Asking Apollo for a Consultation
The Ask Apollo Alexa skill was designed by Apollo and MobiSprint Consulting to speed up the process of making appointments at Apollo’s range of hospitals and clinics. The voice skill extends the Ask Apollo platform the hospital group launched back in 2015. Once the skill is added, users can connect it to their Alexa profile. When the skill is opened, patients can ask about the nearest of the 72 Apollo hospitals in India and make an appointment with one of the more than 5,000 doctors working at those hospitals. They can also use the skill to set a preference for both a hospital and a pharmacy.
“The mass adoption of artificial intelligence in the lives of people has fuelled the shift towards voice applications and the number of IoT devices have given voice assistants more utility in a connected user’s life,” Apollo Hospitals joint managing director Sangita Reddy said in a statement. “With our Alexa skill, Apollo Hospitals has become the first and largest healthcare group in India to power voice-assisted hospital search and appointment booking. We will be adding more features to the skill in the near future.”
Healthy Voices
The point of the Ask Apollo skill is to make it simpler and faster for people to arrange visits to their healthcare providers. That benefits both the patients and the hospitals, reducing the resources necessary on both ends to set up appointments. It also fits with the growing interest in applying AI and voice assistant technology to healthcare. A recent Voicebot survey found that more than half of U.S. adults are interested in making voice assistants part of their healthcare and Apollo must sense some demand for the skill in India.
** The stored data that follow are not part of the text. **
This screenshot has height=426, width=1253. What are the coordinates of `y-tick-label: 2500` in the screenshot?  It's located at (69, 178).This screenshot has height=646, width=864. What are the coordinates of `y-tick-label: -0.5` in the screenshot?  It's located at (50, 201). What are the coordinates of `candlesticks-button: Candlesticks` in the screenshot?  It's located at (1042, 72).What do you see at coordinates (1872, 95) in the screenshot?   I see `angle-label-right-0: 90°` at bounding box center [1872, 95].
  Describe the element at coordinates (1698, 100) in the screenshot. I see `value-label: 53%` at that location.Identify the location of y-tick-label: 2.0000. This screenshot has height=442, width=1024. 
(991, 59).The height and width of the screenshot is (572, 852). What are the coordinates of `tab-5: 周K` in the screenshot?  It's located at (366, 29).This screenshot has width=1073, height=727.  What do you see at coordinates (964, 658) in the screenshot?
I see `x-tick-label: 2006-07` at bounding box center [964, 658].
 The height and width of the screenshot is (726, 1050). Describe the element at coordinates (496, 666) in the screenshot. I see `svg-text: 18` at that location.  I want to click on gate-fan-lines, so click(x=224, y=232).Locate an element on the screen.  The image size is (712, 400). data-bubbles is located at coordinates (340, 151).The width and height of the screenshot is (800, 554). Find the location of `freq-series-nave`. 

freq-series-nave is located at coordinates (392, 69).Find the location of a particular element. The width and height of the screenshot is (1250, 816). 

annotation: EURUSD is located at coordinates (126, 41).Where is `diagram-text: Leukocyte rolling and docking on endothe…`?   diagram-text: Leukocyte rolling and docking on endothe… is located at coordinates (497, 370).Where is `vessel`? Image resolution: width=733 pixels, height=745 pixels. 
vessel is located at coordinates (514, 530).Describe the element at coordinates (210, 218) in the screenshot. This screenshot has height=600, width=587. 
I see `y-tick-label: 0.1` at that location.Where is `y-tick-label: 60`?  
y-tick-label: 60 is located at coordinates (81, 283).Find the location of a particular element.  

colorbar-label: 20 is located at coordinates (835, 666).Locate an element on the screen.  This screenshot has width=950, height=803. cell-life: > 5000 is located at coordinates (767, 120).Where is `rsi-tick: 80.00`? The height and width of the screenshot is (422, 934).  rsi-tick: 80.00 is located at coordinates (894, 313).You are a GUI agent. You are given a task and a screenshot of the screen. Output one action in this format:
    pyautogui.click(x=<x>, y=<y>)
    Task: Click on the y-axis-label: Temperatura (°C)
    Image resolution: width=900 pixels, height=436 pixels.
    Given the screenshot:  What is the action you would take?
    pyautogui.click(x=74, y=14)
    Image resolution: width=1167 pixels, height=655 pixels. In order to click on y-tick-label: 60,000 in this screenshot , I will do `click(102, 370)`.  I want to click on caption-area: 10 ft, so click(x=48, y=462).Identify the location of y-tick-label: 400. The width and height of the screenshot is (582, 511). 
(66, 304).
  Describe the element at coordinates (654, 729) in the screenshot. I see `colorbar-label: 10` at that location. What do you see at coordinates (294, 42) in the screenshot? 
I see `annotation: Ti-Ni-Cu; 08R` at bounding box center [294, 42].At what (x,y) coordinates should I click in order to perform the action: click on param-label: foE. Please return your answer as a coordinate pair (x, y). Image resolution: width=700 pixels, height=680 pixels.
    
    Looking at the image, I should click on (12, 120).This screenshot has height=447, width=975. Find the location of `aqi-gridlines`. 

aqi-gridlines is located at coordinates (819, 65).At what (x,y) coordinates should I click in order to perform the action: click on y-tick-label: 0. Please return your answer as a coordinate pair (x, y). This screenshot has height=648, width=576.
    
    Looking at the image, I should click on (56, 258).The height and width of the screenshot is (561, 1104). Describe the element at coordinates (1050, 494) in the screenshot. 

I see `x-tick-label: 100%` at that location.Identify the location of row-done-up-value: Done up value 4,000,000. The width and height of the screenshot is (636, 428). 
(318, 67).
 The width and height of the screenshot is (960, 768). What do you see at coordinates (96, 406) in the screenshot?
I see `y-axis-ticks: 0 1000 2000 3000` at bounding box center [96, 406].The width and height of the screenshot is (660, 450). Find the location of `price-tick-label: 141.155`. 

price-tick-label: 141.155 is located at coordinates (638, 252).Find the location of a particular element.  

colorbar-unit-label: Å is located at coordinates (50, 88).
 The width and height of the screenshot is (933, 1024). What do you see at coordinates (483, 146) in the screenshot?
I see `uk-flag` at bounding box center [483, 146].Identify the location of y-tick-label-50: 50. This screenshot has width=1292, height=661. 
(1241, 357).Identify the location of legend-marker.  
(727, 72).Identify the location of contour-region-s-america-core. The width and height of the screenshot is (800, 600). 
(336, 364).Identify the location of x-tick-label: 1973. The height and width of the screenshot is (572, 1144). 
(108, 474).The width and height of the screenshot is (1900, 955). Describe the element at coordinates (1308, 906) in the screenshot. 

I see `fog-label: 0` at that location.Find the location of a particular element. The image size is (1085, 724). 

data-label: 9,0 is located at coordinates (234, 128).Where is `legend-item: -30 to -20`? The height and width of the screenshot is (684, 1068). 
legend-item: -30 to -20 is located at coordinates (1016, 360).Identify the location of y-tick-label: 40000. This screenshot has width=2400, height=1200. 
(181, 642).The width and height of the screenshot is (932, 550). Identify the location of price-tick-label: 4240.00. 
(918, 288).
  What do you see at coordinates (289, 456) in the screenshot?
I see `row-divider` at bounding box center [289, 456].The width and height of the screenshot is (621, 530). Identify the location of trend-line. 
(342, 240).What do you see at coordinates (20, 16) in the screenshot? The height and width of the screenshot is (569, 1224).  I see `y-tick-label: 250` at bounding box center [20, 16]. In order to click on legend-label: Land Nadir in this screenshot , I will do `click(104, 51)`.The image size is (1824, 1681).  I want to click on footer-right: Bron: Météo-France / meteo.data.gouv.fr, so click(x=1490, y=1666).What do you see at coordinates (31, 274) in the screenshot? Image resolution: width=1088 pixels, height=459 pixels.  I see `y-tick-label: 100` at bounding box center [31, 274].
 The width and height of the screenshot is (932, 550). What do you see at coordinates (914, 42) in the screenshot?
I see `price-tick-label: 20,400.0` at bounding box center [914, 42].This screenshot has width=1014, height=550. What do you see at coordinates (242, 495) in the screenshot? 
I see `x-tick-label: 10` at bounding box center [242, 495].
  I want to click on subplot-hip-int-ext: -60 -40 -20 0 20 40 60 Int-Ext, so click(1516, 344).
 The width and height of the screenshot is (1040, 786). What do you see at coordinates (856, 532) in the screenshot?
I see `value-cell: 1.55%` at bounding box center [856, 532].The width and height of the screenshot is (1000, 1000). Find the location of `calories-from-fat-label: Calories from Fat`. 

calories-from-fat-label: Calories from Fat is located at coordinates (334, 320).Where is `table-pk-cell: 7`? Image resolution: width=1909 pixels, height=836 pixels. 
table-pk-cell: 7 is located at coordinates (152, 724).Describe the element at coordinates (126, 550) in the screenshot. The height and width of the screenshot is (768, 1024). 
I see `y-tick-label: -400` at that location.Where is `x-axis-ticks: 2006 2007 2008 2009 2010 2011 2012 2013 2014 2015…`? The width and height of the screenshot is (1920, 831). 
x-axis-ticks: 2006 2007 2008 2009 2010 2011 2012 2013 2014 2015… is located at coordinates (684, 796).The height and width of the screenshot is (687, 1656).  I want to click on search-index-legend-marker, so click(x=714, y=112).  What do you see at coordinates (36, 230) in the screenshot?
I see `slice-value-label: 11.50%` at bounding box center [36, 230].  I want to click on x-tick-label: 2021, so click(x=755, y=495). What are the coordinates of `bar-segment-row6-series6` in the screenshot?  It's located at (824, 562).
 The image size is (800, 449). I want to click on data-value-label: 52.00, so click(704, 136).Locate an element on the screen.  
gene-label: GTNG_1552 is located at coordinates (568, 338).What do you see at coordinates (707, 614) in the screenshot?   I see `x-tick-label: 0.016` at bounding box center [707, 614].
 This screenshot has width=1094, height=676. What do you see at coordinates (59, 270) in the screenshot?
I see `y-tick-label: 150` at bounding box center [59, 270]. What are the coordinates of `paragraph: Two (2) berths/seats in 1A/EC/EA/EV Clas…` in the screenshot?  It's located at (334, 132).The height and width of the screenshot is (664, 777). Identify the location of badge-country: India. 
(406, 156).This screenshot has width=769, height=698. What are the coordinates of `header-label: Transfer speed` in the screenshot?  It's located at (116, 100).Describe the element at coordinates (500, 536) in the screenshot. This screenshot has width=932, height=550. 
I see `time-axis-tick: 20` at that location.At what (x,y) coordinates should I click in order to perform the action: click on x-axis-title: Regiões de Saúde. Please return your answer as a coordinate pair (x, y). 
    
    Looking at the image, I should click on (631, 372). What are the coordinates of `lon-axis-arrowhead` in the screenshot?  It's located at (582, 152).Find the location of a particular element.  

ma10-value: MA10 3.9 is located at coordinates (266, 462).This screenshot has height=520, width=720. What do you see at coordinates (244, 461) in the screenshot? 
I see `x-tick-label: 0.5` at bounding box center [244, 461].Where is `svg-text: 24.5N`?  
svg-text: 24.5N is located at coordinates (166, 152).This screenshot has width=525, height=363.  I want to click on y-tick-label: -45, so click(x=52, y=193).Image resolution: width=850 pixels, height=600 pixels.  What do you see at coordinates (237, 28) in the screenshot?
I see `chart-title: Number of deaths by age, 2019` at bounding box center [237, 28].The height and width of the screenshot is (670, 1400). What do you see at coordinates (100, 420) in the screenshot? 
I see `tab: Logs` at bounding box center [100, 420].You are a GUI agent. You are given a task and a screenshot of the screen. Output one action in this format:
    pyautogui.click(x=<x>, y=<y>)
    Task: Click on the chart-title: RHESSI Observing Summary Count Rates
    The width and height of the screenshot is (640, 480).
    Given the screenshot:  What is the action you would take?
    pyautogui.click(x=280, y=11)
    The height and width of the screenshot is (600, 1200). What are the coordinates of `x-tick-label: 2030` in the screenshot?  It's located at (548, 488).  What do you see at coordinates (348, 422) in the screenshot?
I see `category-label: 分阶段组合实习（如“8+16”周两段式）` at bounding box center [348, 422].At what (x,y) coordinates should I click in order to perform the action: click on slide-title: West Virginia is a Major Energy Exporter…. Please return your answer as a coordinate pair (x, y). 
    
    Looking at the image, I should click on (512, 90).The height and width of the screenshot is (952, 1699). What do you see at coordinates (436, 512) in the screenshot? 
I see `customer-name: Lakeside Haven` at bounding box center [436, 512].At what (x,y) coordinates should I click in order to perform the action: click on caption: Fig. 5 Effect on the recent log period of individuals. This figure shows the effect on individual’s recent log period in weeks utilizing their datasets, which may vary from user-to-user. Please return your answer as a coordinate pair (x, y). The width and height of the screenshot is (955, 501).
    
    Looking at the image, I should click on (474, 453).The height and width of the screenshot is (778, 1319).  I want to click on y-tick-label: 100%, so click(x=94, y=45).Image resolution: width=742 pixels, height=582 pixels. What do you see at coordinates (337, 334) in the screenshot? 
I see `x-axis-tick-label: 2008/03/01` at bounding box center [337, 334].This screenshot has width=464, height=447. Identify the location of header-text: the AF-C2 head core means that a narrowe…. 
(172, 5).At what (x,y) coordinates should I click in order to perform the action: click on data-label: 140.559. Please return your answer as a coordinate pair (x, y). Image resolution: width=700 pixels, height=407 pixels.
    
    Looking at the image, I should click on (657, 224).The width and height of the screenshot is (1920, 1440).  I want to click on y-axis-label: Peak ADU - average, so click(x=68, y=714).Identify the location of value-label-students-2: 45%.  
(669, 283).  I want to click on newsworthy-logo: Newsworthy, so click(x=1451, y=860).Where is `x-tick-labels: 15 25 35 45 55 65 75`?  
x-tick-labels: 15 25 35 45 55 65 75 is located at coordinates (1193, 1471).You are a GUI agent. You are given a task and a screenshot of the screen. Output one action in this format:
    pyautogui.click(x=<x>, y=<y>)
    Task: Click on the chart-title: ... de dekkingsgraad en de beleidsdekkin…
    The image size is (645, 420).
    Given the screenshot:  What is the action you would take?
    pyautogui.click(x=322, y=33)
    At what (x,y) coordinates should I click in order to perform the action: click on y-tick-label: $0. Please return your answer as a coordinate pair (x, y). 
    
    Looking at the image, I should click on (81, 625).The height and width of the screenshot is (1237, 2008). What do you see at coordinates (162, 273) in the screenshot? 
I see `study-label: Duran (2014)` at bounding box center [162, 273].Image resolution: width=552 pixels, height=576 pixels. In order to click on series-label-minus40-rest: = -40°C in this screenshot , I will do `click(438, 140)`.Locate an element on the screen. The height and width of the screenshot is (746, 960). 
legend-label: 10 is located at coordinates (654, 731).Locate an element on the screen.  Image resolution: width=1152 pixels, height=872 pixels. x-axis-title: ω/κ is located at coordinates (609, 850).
Applying voice and AI to health is becoming a global trend. The British city of Wolverhampton is experimenting with applying artificial intelligence to its health services in a partnered with health tech firm Babylon to bring the company’s app to residents, including arranging meetings with doctors and an AI-powered interactive checklist with a chatbot to suggest if a visit to the doctor is necessary. Alexa is also a part of Britain’s digital health strategy, with the National Health Service’s database now being used to answer questions about health posed to the voice assistant.
Now is a good moment for Apollo to add an Alexa skill as India is having something of a boom in the industry. Amazon just started selling the Echo Show 8 in India and debuted its new portable smart speaker, the Echo Input, exclusively in the country in December. Amazon also added support for Hindi and Hinglish to Alexa in September, although the Apollo skill is only in English. Starting the voice app with Alexa makes sense as about three-fifths of smart speakers in India are made by Amazon. Google makes all but 2% of the rest in the country, according to a report last year from IDC. Apollo is in good shape to add Google Assistant to the options for its voice skill as Ask Apollo is already an app in the Google Play Store. Apollo is setting itself up at the perfect intersection of the growth in the voice market in India and the health industry and could be the model for future hospital voice apps.